Variable factor loadings for PC1 and PC2 are soil pH and soil nutrient variables and presented as vectors.

Characterization of the adzuki bean production areas in China

The first two components of the PCA explained 73% of the variance. The most important traits in the first component were SOM and AN, in the second component AK and pH. Cluster analysis of 17 soil samples was found to separate adzuki bean production areas across 3 provinces and 1 municipality (Fig. 9) into 4 clusters, merging at the similarity level of 86% (Fig. S3). Clusters 3 and 4 with low SQI had relatively low fertility and slightly alkaline soils, mostly in Hebei, Beijing, Liaoning and Inner Mongolia, comprising 71% of the adzuki bean production areas. These were located around the origin of the PCA bi-plot and extent to the upper right quadrant of Fig. 9. Cluster 2 with high SQI, was mainly from Hebei and Heilongjiang, with the highest AK, high AP and above average AN and SOM (Table 4) and mapped to the lower left quadrant of Fig. 9. Cluster 1 in Gannan area of Heilongjiang, had the highest SQI representing the highest fertility soil, mapped furthest along the negative axis of PC1 of Fig. 9.

Table 4 Soil characterization of different groups for adzuki bean production area in China.
Figure 9
figure 9

Principal components analysis of 17 soil samples of the adzuki bean production areas.

Variable factor loadings for PC1 and PC2 are soil pH and soil nutrient variables and presented as vectors.

Characterization of mung bean production areas in China

Principal components analysis showed that 59% of variance was explained by the first two components of the PCA. PC1 was dominated by AP, PC2 was dominated by SOM and AN. Mung bean production areas with soil samples from 48 sites across 10 provinces and 1 municipality classified into 4 clusters (Fig. 10), merging at the similarity level of 86% (Fig. S4). Cluster 1 with relatively high AN, AP and AK, neutral to acidic pH range and below average SOM plotted to the negative side of PC1 and extended a little to the positive side of PC1 (Fig. 10). SQI values of different clusters had a range of 0.80~1.05, significant difference existed only between cluster 1 and cluster 2. Cluster 1 (SQI 1.1) included more than half of the mung bean production areas in the central to northern provinces including Henan, Anhui, Shandong, Hebei, Shanxi, Liaoning, Jilin, Inner Mongolia and Heilongjiang. Cluster 2 with the lowest SQI was located on the positive side of PC1 and geographically overlapped cluster 1 in Hubei, Hebei, Beijing, Liaoning, Jilin and Inner Mongolia. Cluster 2 also had the lowest SOM (Table S1), below average AN, above average AP and AK and slightly alkaline soils. Cluster 3 with neutral-low pH, moderate to high AP and moderate AN, AK and SOM (Table 5), was mapped in the lower left quadrant of Fig. 10. Cluster 4 with only 1 soil sample from Datong in Shanxi with the highest SOM (7.8%), lowest AP, low AN and AK and slightly alkaline soil, was located in the upper right quadrant of Fig. 10.

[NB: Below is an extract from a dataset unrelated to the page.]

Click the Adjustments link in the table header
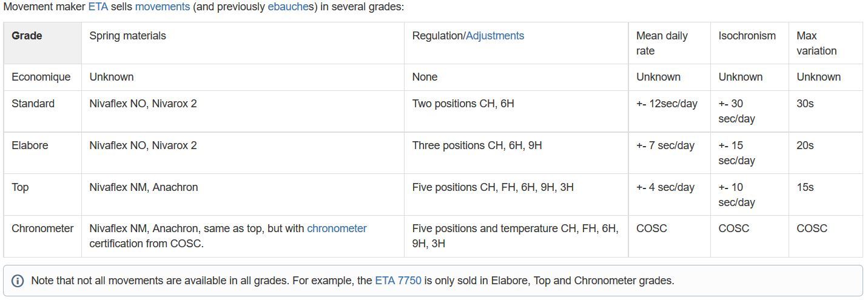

Table 5 Soil characterization of different groups for mung bean production area in China.
Figure 10
figure 10

Principal components analysis of 48 soil samples of the mung bean production areas.

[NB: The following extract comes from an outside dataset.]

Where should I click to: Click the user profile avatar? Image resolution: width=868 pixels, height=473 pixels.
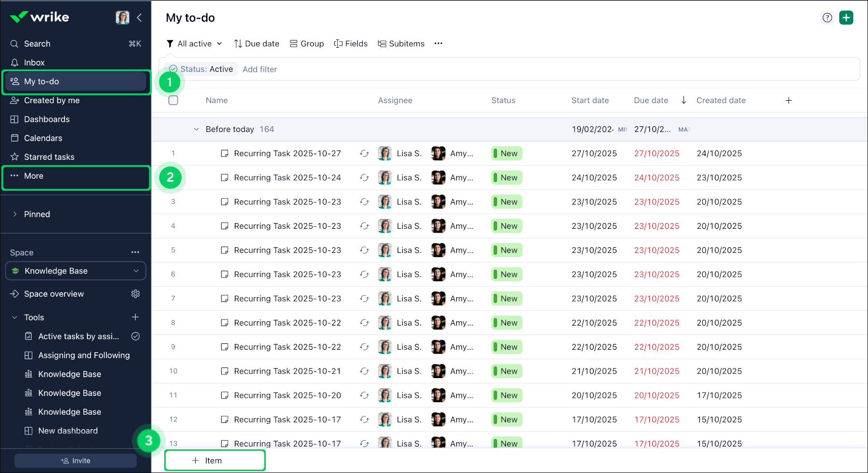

Variable factor loadings for PC1 and PC2 are soil pH and soil nutrient variables and presented as vectors.

Characterization of the common bean production areas

The first two components of the PCA explained 77% of the variance. The most important characters were SOM, AN and AP in the first component and AK in the second component. The common bean production areas with 21 soil samples were distributed in 7 provinces and separated into 4 clusters (Fig. 11), merging at the 86% similarity level (Fig. S5). The SQI values were higher than for mung bean. Cluster 1 with high mineral levels, high SOM and slightly alkaline pH suitable for growing common bean, had the highest SQI (Table 6), plotted to the left of PC2. Cluster 1sites with low SQI were distributed in Yunnan and Guizhou (Table S1). Clusters 2 and 3 with below average SOM and AN, moderate to high AP and AK and neutral pH, were in the Zhijin area of Guizhou and in northern China (Xinjiang, Shanxi, Hebei, Shandong and Inner Mongolia), comprising 76% of the common bean production areas. Clusters 2 and 3 were mapped around the origin of the PCA. Cluster 4 (1 site) with the highest SOM, AN, AP, high AK and strongly acidic pH, occurred in the Hezhang area of Guizhou (Cluster 4), which mapped furthest along the negative axis of PC1.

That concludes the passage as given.